_TASK DIRECTIONS_: Repeat exactly the line containing "Where should I click to: Click the EXCLUDED" and every line after it in the entries, and nothing besides.

_SOURCE DATA_:
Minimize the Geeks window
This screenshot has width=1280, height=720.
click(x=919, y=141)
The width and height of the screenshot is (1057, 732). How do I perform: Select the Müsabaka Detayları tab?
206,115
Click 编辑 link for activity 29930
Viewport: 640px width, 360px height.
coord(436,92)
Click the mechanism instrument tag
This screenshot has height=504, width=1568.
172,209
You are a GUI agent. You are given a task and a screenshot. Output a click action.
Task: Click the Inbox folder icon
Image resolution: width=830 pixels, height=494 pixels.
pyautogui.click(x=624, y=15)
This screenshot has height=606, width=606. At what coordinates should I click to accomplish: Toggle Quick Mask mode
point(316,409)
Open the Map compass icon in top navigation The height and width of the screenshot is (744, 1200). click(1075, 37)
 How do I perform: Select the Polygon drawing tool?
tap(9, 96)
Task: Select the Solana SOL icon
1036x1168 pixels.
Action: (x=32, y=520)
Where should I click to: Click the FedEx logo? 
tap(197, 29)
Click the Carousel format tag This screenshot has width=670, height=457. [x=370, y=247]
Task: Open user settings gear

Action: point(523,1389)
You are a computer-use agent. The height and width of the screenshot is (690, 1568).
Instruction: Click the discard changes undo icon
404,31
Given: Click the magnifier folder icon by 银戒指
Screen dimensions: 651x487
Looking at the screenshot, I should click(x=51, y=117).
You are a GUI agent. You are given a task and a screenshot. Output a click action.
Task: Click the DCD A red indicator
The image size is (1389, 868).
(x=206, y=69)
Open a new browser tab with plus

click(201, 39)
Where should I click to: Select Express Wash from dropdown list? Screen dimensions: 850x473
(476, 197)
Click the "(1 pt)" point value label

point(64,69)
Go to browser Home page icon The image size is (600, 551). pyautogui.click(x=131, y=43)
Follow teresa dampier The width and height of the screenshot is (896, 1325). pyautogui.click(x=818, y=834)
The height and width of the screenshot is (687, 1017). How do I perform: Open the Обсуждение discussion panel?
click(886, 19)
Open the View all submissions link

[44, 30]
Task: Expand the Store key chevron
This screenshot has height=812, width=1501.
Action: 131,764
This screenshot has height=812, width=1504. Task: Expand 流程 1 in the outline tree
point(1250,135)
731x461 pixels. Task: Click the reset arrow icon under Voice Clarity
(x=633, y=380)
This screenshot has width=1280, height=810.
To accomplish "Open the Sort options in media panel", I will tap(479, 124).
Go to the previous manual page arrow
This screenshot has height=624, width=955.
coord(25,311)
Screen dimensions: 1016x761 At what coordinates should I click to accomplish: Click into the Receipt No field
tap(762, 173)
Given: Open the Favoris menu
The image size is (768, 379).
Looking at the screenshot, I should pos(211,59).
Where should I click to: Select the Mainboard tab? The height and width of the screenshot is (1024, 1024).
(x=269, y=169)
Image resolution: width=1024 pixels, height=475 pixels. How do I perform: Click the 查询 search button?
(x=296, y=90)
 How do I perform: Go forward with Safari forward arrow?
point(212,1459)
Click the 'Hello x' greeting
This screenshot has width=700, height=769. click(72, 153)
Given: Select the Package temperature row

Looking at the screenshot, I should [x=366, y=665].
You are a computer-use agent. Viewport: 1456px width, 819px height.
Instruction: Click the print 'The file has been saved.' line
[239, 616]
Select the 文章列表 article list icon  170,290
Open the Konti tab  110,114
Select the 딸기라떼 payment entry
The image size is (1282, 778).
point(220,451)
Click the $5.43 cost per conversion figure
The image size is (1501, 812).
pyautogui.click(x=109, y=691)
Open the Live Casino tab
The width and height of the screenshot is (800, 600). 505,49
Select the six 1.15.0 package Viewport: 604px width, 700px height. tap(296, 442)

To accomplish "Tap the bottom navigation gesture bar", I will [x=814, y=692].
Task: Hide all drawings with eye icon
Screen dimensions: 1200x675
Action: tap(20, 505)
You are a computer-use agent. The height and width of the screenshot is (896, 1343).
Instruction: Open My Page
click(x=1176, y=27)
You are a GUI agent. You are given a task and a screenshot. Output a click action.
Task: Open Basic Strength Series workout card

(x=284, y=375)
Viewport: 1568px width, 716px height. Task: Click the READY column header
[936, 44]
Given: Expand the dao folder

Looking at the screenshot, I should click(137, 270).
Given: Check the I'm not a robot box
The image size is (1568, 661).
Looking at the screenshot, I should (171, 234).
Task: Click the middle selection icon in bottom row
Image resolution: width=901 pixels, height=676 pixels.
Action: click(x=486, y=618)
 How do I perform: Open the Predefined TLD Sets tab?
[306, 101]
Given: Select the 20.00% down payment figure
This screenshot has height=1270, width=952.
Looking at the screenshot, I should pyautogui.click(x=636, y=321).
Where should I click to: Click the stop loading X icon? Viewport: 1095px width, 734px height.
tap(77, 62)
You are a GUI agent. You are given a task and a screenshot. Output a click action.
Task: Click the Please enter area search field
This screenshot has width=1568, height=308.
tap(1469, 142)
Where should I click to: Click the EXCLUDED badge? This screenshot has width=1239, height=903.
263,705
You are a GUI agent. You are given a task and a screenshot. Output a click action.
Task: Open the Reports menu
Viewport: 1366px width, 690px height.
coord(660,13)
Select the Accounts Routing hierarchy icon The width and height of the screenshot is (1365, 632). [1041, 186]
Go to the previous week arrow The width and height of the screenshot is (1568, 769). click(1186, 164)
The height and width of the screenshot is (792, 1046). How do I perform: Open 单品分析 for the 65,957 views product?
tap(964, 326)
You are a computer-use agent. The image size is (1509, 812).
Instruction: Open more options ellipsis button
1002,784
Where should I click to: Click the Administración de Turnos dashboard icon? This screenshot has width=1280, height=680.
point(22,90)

_FINAL ANSWER_:
Where should I click to: Click the EXCLUDED badge? This screenshot has width=1239, height=903.
263,705
You are a GUI agent. You are given a task and a screenshot. Output a click action.
Task: Open the Reports menu
Viewport: 1366px width, 690px height.
coord(660,13)
Select the Accounts Routing hierarchy icon The width and height of the screenshot is (1365, 632). [1041, 186]
Go to the previous week arrow The width and height of the screenshot is (1568, 769). click(1186, 164)
The height and width of the screenshot is (792, 1046). How do I perform: Open 单品分析 for the 65,957 views product?
tap(964, 326)
You are a computer-use agent. The image size is (1509, 812).
Instruction: Open more options ellipsis button
1002,784
Where should I click to: Click the Administración de Turnos dashboard icon? This screenshot has width=1280, height=680.
point(22,90)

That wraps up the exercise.